The testing and certification of foreign language proficiency have become increasingly important in education. High-stakes language tests are frequently used as gatekeeping tools, serving as key requirements for admission to and completion of educational programs. A standard feature of modern language assessment is the inclusion of open-ended tasks that require candidates to produce extended samples of writing and speech. However, assessing such tasks poses significant challenges: it is time-consuming, costly, and often suffers from reliability issues. As a result, automated assessment of both written and spoken production has become a critical area of research and commercial development.
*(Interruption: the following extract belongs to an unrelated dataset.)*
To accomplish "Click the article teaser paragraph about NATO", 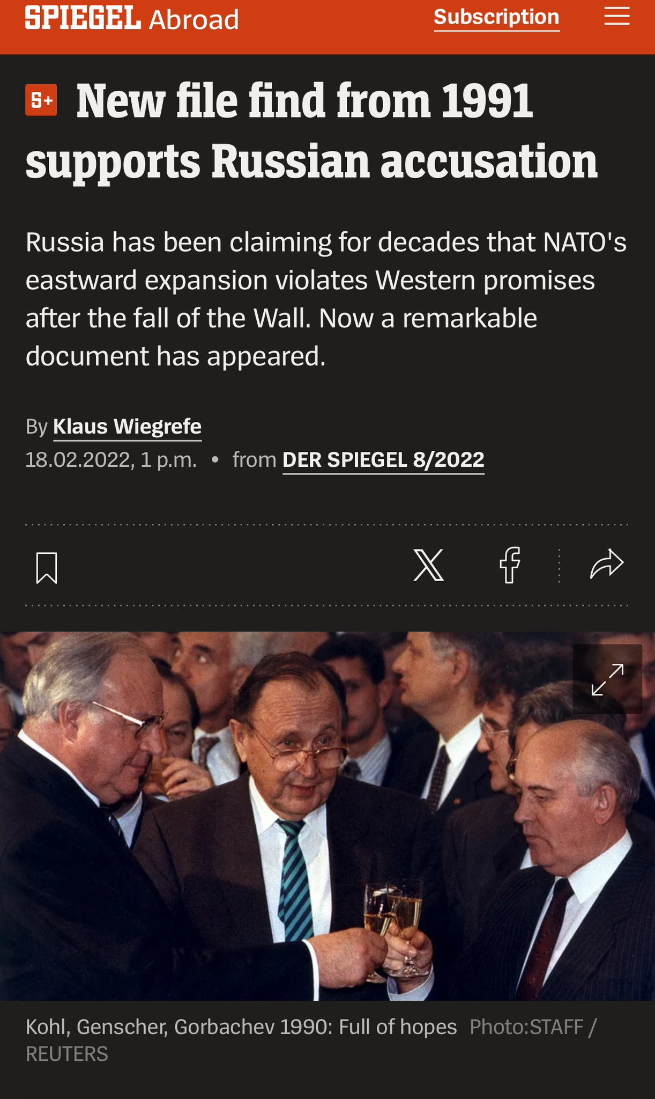I will [326, 299].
Several automated language assessment systems have been developed. The most widely-known are e-rater and SpeechRater, created by Educational Testing Service (ETS) and used in the assessment of the TOEFL exam. Research indicates that these systems demonstrate high levels of accuracy, validity, and reliability. However, they provide limited meaningful feedback to both examiners and test-takers relating to specific linguistic features influencing the assessment result. This raises concerns about the accountability, particularly in cases when candidates seek justification for their scores.
This presentation will review research on the role of linguistic features in automated assessment of non-native speakers’ written and spoken production. It will include the results of my own studies, which examined how lexical and phraseological characteristics of EFL learners' written output contributed to the prediction of scores assigned by human raters.